- [Consigne]: Dans le témoignage sur la coordination de l'aide aux réfugiés, recopiez tout ce qui va de « La présidente: Très » jusqu'à « beaucoup à faire. », en substituant « coopération » à « concertation ».

- [Section du texte]:

La présidente: Très bien. Merci.

Mme Barbara Brown (directrice régionale, Programme de l'Afrique du Centre et des Grands Lacs, Agence canadienne de développement international): Tout d'abord, généralement dans ce domaine, je crois que nous coordonnons beaucoup nos initiatives avec les ONG canadiennes et locales, et avec les organisations des Nations Unies.

Madame la présidente, peut-être est-ce que cela répondra un peu à votre question, parce que nous visons la concertation, mais il reste encore beaucoup à faire.

Je suis sûre que vous connaissez l'existence du Bureau de la coordination des affaires humanitaires, qui a été intégré à la structure des Nations Unies il y a environ cinq ans et qui a été chargé de la problématique d'une meilleure coordination des services aux réfugiés au sein du système des Nations Unies et dans les organismes spécialisés. Nous venons d'affecter un haut fonctionnaire canadien à ce bureau, où il remplira les fonctions de directeur adjoint. De façon générale, nous faisons tout en notre pouvoir pour coordonner nos interventions.

Dans la région des Grands Lacs, il y a un très grand nombre de gens déplacés et de réfugiés venus d'un pays voisin. Donc, si vous regardez des pays comme le Burundi, l'est du Congo et toute la périphérie de la Tanzanie, il y a un mouvement constant de gens qui sont déplacés de leur propre village, au sein de leur pays, puis qui vont du Congo en Zambie, puis du Burundi vers la Tanzanie. Nous les avons ramenés de la Tanzanie chez eux, au Burundi. C'est donc un énorme mouvement de population, et en fait, c'est un véritable défi que de suivre leurs déplacements.

- [Extrait source]:
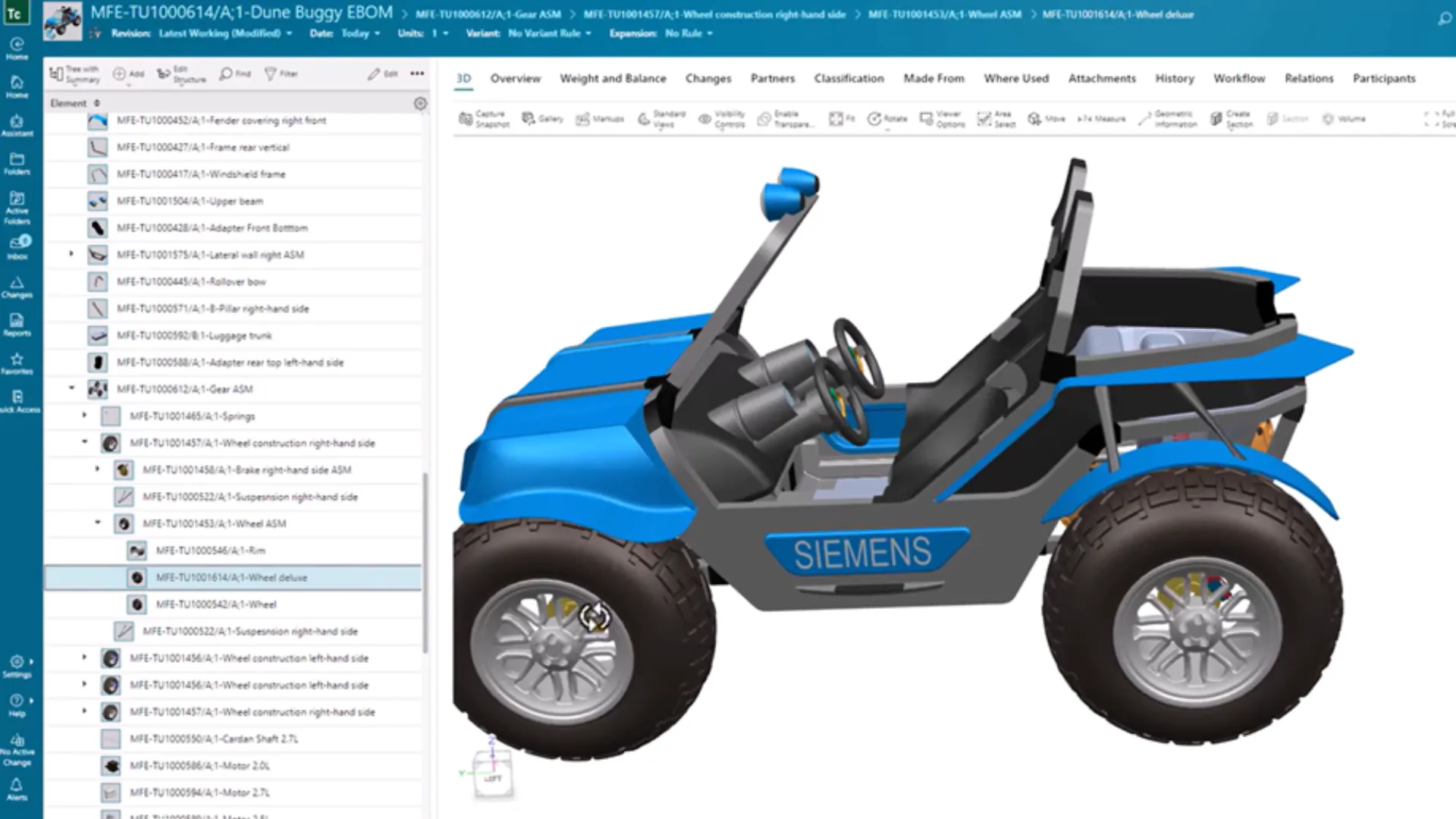Open Favorites in the sidebar
The image size is (1456, 819).
(17, 363)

- [Résultat final]:
La présidente: Très bien. Merci.

Mme Barbara Brown (directrice régionale, Programme de l'Afrique du Centre et des Grands Lacs, Agence canadienne de développement international): Tout d'abord, généralement dans ce domaine, je crois que nous coordonnons beaucoup nos initiatives avec les ONG canadiennes et locales, et avec les organisations des Nations Unies.

Madame la présidente, peut-être est-ce que cela répondra un peu à votre question, parce que nous visons la coopération, mais il reste encore beaucoup à faire.